**** PROVIDED PASSAGE ****

In [2]:
import os
import numpy as np
from keras.preprocessing.text import Tokenizer
from keras.utils import to_categorical
from keras.layers import Dense 
from keras.layers import Embedding, Bidirectional, CuDNNLSTM
from keras.initializers import Constant
from keras import Sequential
import src.dataset as ds
import pickle


%load_ext autoreload
%autoreload 2

The autoreload extension is already loaded. To reload it, use:
  %reload_ext autoreload


In [3]:
WORDS_VECTORS_DIR = 'word_vectors/'
LYRICS_DIR = 'Data/'
GLOVE_DIR = os.path.join(WORDS_VECTORS_DIR, 'glove.6B')
TEXT_DATA = os.path.join(LYRICS_DIR, 'unified_lyrics_dump.txt')

MAX_SEQUENCE_LENGTH = 1 # During each step of the training phase, your architecture will receive as input one word of the lyrics.
EMBEDDING_DIM = 300
VALIDATION_SPLIT = 0.2

In [4]:
def load_embeddings(embeddings='glove'):
    with open(os.path.join(WORDS_VECTORS_DIR, f'{embeddings}_embeddings.pickle'), 'rb') as f:
        pretrained_embeddings = pickle.load(f)

****

### PROBLEMS TO WORK ON
1) What value does the notebook excerpt assign to EMBEDDING_DIM?
2) Return the part of the notebook excerpt between "TEXT_DATA = os.path.join(LYRICS_DIR, 'unified_lyrics_dump.txt')" and "of the lyrics.", inclusive, copied character for character.
Rely only on the notebook excerpt.

**** RAW RECORDS ****

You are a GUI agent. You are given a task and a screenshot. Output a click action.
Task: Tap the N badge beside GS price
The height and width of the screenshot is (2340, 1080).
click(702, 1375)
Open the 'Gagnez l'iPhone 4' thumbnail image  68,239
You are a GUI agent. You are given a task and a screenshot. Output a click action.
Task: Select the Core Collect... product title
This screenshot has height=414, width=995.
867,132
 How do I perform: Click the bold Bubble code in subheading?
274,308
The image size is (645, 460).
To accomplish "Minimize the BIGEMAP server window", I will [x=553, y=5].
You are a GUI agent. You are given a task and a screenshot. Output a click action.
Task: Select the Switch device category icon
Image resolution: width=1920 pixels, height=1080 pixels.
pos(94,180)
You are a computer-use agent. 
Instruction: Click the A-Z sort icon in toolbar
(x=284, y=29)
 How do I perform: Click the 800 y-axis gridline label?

****

### RESPONSES
1) 300

2)
TEXT_DATA = os.path.join(LYRICS_DIR, 'unified_lyrics_dump.txt')

MAX_SEQUENCE_LENGTH = 1 # During each step of the training phase, your architecture will receive as input one word of the lyrics.